Rejection of the Seventh-day Sabbath because of a rejection of the clear reading of the Genesis account of origins is a rejection of the nature of inspiration of the Bible that Mrs. White (and the SDA Church) was trying to promote. Such a rejection completely changes the picture of God in one’s mind and the nature of the Bible as well as the Bible’s power to change one’s life and one’s world perspective. The Bible means something very different if it is viewed as a allegory vs. if it is viewed as literally true on those topics where the author(s) clearly intended to be taken as describing real historical events.

Sean Pitman
www.DetectingDesign.com


A big reason why so many people are leaving the church
@Professor Kent:

There are many different ways to “believe in the Bible” that are completely opposed to the type of belief or faith that Mrs. White was trying to promote. Many believe that the Bible is a book of good moral instruction, but has nothing of any real value to say about the physical world. Many believe that the Bible is a collection of man’s best wisdom over the centuries, but is not actually the Word of God.
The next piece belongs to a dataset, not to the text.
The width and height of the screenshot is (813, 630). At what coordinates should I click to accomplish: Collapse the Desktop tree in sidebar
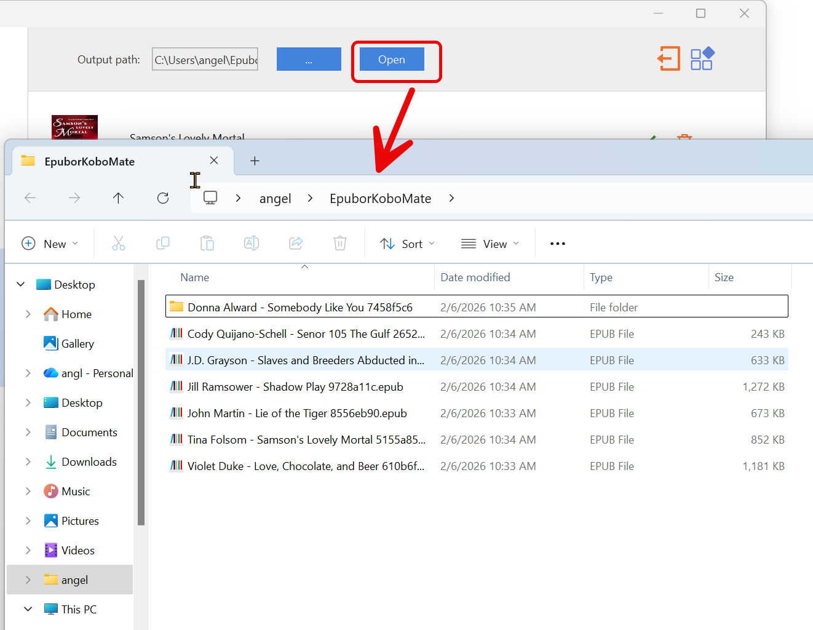click(x=20, y=284)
What Mrs. White was talking about is that a belief in mainstream evolutionary theories destroys a belief in the Bible as the clear Word of God on every topic it touches upon – to include the topic of origins. The evolutionary perspective undermines faith in the character of God that Ellen White understood and which the SDA Church is trying to promote. It undermines faith in the reasonableness and rationality of God – suggesting that God is willing to “command men to observe the week of seven literal days in commemoration of seven indefinite periods, which is unlike his dealings with mortals, and is an impeachment of his wisdom.”

Sean Pitman
www.DetectingDesign.com


A big reason why so many people are leaving the church
@Shane Hilde:

Exactly! Not even Abraham was asked to believe in the naked word of God devoid of empirical evidence that would appeal to the rational candid mind. God was not offended when Abraham asked for this evidence because without such evidence, Abraham would truly have been insane to simply follow voices in His head claiming to be the voice of God without any external empirical confirmation…

There are false spirits out there that will lie to us. These spirits must be tested. And, the only basis upon which to employ and interpret tests is our God-given human reasoning abilities.